Source records:
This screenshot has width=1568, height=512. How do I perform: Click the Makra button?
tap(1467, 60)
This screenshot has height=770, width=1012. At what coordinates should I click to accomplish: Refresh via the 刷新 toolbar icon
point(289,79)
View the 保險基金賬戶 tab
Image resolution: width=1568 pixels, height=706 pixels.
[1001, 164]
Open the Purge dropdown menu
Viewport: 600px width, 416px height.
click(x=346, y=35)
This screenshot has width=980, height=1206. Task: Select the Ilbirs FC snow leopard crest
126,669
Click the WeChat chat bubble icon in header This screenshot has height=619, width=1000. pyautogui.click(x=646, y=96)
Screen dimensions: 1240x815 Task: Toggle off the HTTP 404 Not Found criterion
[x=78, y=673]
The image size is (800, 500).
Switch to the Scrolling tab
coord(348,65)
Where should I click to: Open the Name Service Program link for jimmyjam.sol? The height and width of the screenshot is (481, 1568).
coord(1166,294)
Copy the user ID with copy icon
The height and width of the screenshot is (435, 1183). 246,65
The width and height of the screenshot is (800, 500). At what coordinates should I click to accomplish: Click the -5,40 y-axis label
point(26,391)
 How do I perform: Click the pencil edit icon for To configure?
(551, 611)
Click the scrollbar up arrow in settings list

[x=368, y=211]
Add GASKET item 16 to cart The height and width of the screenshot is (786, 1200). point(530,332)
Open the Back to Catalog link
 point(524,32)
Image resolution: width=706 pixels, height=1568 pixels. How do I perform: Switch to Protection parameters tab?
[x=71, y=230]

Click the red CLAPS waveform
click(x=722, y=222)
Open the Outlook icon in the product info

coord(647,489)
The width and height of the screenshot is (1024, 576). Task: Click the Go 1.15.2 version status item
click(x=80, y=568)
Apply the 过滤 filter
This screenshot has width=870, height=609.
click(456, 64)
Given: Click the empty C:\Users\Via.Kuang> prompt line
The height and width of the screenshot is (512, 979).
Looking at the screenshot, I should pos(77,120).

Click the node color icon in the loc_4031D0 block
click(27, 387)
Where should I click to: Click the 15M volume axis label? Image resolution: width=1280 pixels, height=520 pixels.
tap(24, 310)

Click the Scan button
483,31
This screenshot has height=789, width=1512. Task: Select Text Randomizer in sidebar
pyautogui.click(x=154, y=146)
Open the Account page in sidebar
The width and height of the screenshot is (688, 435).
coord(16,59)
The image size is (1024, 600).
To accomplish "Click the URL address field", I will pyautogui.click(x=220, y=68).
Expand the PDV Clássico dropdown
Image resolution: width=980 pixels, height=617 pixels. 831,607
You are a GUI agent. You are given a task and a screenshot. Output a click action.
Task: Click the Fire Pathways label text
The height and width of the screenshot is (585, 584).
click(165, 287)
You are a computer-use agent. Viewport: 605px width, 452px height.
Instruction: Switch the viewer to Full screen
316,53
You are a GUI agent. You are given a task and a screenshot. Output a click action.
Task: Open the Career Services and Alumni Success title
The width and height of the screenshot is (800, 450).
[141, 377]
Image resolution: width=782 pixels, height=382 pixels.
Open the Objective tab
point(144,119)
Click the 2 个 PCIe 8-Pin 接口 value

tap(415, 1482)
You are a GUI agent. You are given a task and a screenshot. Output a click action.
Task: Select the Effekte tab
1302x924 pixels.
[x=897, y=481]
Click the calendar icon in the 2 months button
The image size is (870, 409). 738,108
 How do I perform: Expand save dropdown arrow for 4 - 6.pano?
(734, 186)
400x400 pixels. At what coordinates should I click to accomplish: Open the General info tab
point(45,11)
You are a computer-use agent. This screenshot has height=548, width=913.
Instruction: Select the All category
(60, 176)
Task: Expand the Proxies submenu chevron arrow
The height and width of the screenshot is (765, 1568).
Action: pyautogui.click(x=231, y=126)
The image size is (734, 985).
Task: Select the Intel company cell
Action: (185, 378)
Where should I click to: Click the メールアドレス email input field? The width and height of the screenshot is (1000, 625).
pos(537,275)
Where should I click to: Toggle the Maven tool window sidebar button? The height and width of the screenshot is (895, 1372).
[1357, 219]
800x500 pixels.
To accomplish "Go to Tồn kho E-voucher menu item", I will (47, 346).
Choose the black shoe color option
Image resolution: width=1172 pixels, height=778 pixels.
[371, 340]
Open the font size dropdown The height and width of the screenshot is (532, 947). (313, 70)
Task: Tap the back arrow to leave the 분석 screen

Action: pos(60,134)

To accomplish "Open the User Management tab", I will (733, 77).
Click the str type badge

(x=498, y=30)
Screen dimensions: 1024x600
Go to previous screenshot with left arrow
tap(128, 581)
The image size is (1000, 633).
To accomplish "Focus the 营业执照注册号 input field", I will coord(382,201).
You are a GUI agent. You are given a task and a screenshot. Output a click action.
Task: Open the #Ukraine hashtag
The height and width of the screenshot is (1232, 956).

WORK ORDER >>
Reproduce exactly the line bearing "Open the font" and all the lines that come after it in the records above; add nothing.

TASK RESPONSE >>
Open the font size dropdown The height and width of the screenshot is (532, 947). (313, 70)
Task: Tap the back arrow to leave the 분석 screen

Action: pos(60,134)

To accomplish "Open the User Management tab", I will (733, 77).
Click the str type badge

(x=498, y=30)
Screen dimensions: 1024x600
Go to previous screenshot with left arrow
tap(128, 581)
The image size is (1000, 633).
To accomplish "Focus the 营业执照注册号 input field", I will coord(382,201).
You are a GUI agent. You are given a task and a screenshot. Output a click action.
Task: Open the #Ukraine hashtag
The height and width of the screenshot is (1232, 956).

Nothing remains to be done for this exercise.